*** DATA EXCERPTS ***

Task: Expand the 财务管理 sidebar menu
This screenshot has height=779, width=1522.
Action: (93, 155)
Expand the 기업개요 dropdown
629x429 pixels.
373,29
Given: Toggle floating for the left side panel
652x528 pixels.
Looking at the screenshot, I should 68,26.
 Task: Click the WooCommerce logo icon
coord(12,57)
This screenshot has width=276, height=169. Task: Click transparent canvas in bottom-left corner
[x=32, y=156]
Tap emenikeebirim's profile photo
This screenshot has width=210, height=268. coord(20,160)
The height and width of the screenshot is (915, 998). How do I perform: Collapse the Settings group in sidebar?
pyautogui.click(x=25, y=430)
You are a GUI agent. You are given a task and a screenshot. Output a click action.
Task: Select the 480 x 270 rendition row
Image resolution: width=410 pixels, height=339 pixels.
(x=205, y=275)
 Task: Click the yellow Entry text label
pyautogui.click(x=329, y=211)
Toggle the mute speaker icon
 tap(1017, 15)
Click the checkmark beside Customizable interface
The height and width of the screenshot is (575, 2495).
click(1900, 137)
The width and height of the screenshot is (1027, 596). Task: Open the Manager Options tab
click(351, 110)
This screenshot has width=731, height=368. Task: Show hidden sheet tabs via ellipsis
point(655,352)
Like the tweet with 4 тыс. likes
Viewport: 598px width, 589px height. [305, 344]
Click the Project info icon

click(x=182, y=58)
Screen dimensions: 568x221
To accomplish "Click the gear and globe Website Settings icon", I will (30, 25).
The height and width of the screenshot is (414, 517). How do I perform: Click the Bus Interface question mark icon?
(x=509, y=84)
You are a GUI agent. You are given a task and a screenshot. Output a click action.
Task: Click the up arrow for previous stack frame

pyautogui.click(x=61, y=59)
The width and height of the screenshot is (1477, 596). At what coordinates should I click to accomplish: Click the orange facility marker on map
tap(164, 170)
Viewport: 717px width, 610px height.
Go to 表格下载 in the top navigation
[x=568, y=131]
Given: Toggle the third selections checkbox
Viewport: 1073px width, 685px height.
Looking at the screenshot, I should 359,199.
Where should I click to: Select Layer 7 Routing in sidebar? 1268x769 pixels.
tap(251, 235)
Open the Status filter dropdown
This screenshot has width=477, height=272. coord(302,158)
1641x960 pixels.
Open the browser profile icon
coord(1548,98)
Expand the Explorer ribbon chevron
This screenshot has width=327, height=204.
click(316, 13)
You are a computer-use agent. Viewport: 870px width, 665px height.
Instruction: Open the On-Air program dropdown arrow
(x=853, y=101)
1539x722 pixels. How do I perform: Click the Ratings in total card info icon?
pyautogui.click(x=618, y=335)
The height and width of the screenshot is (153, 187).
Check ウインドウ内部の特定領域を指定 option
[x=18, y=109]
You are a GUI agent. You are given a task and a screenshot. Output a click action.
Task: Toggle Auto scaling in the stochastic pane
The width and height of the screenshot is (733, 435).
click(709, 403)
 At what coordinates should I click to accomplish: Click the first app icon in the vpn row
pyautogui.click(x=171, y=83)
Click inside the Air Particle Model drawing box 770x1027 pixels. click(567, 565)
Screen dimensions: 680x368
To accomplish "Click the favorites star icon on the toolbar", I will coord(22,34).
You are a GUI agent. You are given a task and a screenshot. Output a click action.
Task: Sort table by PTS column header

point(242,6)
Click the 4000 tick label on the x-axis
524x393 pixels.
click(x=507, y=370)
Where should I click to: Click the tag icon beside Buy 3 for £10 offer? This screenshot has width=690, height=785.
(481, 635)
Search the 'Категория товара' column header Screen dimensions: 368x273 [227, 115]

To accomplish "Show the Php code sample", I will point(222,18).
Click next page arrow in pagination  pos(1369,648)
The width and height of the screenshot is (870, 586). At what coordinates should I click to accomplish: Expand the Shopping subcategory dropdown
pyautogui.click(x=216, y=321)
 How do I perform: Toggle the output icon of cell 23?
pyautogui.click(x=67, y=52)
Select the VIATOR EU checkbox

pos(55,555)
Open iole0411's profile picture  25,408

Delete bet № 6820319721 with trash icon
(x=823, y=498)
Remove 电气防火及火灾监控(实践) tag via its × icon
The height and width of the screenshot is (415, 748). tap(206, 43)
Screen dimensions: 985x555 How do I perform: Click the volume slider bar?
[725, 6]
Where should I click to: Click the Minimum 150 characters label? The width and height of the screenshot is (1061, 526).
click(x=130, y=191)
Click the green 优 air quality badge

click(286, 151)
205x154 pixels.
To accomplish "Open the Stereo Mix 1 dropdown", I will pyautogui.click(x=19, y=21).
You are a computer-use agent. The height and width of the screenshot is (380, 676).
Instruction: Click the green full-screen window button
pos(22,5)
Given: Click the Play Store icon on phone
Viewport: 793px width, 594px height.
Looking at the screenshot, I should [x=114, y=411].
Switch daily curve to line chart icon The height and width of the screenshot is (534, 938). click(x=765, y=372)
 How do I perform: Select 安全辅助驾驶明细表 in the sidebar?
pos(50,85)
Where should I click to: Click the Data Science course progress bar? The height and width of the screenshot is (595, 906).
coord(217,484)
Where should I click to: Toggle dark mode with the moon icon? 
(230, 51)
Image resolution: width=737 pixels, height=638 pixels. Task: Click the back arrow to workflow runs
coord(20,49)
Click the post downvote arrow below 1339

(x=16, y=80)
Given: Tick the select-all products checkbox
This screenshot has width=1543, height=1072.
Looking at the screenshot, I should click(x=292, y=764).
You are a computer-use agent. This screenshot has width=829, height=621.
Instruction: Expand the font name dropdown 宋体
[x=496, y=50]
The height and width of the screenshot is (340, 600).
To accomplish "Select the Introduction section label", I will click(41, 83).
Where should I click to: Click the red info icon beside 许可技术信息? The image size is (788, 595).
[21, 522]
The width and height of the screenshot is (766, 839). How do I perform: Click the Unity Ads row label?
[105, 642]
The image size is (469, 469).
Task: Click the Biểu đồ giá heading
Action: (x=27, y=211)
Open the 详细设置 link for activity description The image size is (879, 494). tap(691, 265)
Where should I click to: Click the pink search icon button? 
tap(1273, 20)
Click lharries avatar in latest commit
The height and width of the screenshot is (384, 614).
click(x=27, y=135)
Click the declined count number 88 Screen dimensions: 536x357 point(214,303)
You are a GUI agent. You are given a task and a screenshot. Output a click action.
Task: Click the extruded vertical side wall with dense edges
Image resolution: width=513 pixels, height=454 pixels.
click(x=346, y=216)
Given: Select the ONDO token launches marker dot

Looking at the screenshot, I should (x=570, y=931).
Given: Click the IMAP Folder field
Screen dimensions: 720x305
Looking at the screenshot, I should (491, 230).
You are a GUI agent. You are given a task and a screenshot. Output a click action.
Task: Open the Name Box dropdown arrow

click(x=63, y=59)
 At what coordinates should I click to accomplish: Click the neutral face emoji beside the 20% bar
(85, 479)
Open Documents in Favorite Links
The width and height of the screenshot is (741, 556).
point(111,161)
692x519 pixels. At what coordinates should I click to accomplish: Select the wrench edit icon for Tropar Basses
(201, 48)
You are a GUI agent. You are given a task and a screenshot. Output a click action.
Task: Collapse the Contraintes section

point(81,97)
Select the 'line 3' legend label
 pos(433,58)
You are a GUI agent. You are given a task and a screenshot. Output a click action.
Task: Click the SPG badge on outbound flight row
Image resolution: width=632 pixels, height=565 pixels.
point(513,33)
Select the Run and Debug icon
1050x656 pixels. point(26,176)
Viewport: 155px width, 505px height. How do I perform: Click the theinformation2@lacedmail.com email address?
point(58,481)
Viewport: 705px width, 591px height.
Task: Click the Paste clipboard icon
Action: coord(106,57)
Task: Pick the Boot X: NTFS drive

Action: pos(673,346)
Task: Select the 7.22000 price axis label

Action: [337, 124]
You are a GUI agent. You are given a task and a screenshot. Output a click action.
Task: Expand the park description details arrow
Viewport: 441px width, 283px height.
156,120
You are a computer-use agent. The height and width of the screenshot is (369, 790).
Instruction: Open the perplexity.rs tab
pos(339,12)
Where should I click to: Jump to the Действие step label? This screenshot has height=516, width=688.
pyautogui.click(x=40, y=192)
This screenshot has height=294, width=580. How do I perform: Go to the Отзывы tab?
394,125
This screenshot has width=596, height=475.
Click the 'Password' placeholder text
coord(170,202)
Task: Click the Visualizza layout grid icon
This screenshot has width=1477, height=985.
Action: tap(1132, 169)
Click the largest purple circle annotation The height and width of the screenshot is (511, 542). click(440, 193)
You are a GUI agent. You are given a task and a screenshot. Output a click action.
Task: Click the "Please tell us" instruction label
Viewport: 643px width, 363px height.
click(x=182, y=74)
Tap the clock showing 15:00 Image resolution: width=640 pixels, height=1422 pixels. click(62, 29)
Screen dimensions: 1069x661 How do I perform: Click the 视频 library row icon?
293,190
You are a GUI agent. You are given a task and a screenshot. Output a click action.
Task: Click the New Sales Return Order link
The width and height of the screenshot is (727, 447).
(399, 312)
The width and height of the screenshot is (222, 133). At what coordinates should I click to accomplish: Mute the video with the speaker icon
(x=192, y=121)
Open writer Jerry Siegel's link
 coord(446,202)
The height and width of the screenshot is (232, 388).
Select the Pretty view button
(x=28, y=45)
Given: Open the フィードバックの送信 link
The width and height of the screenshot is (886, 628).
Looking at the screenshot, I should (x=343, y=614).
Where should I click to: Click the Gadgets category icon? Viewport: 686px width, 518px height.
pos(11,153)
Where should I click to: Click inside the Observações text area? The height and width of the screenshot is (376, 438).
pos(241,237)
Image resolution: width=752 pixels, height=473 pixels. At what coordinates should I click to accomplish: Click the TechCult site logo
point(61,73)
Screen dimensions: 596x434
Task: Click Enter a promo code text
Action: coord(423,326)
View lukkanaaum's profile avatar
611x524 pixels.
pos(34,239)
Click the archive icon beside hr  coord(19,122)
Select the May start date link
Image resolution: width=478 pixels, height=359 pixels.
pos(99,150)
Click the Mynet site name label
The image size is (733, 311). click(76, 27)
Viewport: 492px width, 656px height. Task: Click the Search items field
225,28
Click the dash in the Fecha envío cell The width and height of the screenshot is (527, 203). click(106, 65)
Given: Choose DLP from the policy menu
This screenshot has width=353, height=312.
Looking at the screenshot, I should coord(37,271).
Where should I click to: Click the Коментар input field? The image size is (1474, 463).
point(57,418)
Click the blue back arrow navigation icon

*** End of DATA EXCERPTS ***

__YOUR ASSIGNMENT__
Reproduce exactly the line bearing "Given: Choose DLP from the policy menu" and all the lines that come after it in the records above; add nothing.

__TASK OUTPUT__
Given: Choose DLP from the policy menu
This screenshot has width=353, height=312.
Looking at the screenshot, I should coord(37,271).
Where should I click to: Click the Коментар input field? The image size is (1474, 463).
point(57,418)
Click the blue back arrow navigation icon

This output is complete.